Some Velvet Morning

Silence Will Kill You

by Barry Lenser

3 October 2007

 

“Pretty Girl” should be the sonic signpost for Silence Will Kill You, the overly urgent debut from Brit-rock trio Some Velvet Morning. This entry, their third single, struts tautly and trashily, like an effortless Franz Ferdinand b-side. Vocalist Des Lambert admiringly makes eyes at a dicey joint’s diamond-in-the–rough (“What’s a pretty girl doing in a place like this”?) as a coiled guitar chug propels the chorus. The dimly lit, sexual energy of “Pretty Girl”, though, is an outlier on Silence Will Kill You whose fleshy temptations are regularly more sinful than impulsively fun. Fitful nods elsewhere—to Coldplay on the star-gazing “Stone Cold”, early and recent (i.e. bombastic) Muse on “Godless” and “One Day” respectively, and Paul McCartney on the hamlet-humble closer “The Madness of Crowds”—soak the rest of Silence in competent conventionality. Indeed, even in their derivative bouts, S.V.M. doesn’t descend into rank amateurism.
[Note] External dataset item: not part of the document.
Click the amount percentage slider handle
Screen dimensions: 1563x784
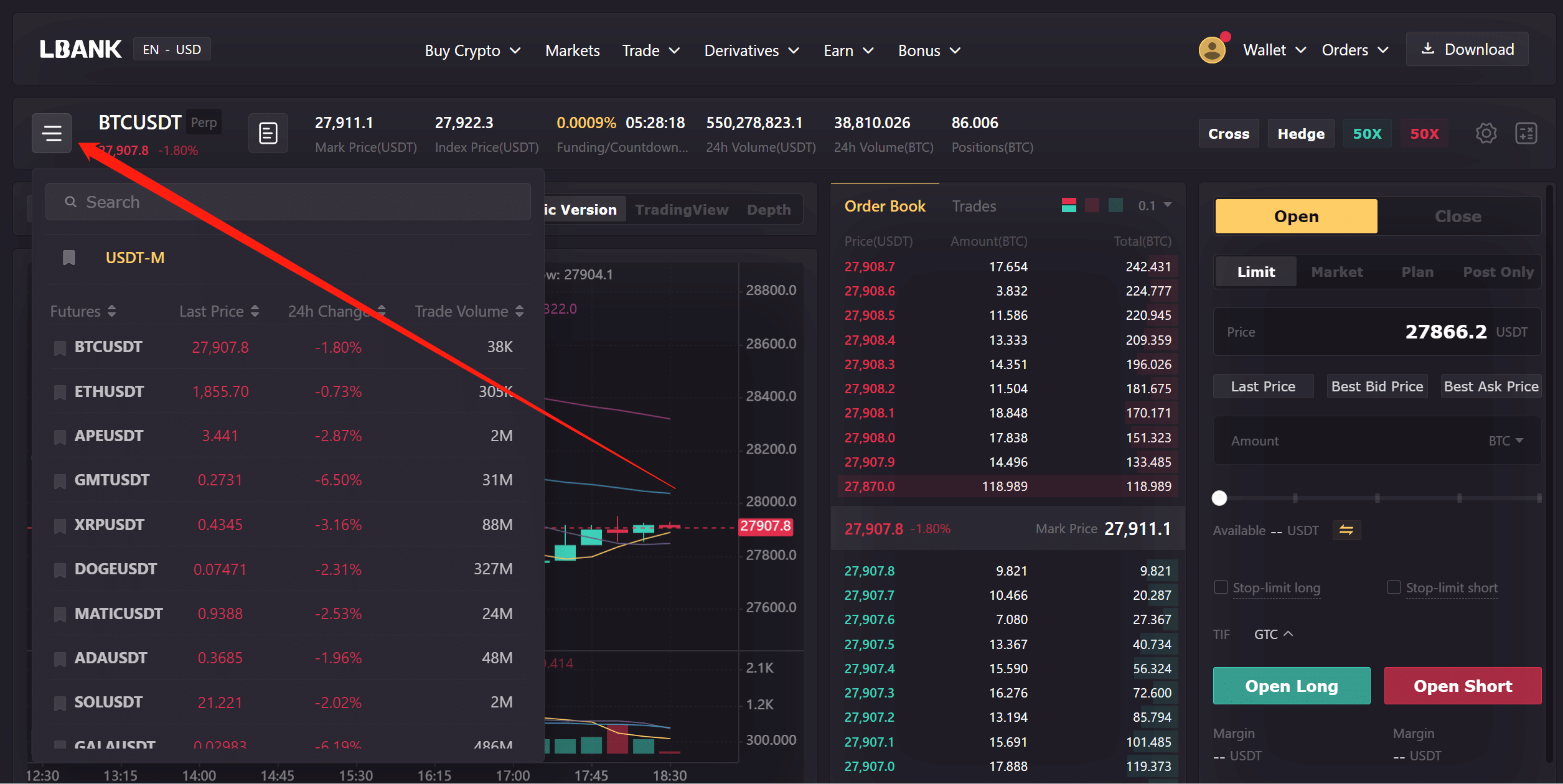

Their abilities are simply misapplied, especially with clumsy, self-serious forays into the political (“Propaganda” and “Godless”, once again). Consult Travis and Bloc Party on the wisdom of broaching war and peace. The right move for these world-stage newcomers is to match those wine-dark rhythms with the guiltless pleasure and frills of a sauced jaunt through modern life. Some Velvet Morning: mine your inner Franz.